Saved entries
---*---
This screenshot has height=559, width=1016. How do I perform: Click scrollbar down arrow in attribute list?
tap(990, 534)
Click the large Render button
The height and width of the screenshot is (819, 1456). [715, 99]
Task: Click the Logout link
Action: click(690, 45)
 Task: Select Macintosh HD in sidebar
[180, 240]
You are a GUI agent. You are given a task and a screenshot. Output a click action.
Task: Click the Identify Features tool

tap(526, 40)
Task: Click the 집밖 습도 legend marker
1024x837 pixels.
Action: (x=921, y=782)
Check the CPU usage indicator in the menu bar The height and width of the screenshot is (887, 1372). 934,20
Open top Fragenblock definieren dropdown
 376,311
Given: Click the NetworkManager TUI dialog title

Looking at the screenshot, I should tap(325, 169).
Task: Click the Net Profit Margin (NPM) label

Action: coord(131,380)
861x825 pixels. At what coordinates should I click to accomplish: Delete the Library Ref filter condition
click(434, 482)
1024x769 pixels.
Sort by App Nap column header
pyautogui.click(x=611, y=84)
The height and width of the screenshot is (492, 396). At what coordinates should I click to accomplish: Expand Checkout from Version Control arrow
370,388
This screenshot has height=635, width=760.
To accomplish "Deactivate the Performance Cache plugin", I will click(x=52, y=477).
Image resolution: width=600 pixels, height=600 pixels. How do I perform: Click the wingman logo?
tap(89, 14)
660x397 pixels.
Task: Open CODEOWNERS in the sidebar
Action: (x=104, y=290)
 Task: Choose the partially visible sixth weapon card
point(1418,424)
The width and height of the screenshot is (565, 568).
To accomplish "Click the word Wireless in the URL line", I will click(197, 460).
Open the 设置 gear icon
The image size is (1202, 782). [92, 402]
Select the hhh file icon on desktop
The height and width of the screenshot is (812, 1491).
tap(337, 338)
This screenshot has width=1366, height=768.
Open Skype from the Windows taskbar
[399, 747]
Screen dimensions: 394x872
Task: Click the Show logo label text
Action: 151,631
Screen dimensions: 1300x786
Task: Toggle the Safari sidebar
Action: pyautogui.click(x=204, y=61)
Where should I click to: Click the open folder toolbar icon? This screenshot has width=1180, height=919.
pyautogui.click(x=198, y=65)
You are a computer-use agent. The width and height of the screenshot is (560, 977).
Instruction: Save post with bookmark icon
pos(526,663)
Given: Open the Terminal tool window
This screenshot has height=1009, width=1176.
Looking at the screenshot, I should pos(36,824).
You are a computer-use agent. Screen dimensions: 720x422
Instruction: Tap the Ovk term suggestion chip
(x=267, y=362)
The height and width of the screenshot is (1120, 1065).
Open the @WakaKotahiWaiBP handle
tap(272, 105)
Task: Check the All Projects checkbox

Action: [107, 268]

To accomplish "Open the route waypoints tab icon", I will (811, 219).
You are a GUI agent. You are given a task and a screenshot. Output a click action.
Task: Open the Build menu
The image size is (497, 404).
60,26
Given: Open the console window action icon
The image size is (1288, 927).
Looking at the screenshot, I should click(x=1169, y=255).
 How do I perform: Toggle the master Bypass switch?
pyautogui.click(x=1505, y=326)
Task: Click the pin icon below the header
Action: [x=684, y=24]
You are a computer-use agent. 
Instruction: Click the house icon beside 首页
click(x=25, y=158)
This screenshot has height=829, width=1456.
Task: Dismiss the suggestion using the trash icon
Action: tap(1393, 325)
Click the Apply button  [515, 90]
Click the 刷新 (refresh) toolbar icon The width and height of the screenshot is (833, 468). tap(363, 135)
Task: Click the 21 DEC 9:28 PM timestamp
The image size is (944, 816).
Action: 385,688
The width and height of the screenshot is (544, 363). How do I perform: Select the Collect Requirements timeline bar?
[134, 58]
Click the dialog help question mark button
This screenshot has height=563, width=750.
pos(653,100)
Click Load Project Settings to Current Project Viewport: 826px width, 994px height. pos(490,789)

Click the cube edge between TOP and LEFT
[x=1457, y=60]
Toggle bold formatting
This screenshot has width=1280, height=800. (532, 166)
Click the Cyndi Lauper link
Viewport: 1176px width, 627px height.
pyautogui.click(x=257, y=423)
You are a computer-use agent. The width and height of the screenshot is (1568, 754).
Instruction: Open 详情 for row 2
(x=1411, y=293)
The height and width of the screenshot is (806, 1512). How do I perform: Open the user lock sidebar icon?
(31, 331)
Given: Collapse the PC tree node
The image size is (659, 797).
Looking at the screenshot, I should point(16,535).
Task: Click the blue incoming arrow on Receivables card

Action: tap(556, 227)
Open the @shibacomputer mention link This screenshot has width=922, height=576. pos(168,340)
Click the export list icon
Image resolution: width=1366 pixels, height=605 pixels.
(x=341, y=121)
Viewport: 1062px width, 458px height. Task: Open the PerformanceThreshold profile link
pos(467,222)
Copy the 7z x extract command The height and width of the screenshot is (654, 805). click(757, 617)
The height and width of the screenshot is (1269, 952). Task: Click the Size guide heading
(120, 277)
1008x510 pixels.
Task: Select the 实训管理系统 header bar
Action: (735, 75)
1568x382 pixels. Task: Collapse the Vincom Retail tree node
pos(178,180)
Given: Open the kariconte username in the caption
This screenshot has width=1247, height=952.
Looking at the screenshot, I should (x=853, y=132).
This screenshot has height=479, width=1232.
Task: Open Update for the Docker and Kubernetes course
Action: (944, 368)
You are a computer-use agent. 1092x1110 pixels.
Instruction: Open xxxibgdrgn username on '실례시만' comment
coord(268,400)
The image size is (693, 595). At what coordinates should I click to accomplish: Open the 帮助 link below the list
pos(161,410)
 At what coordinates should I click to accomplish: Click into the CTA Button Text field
---*---
[Task details]
Look for the string "menu" in the entries above. Copy every line that has it.

[Solution to the exercise]
Check the CPU usage indicator in the menu bar The height and width of the screenshot is (887, 1372). 934,20
Task: Open the Build menu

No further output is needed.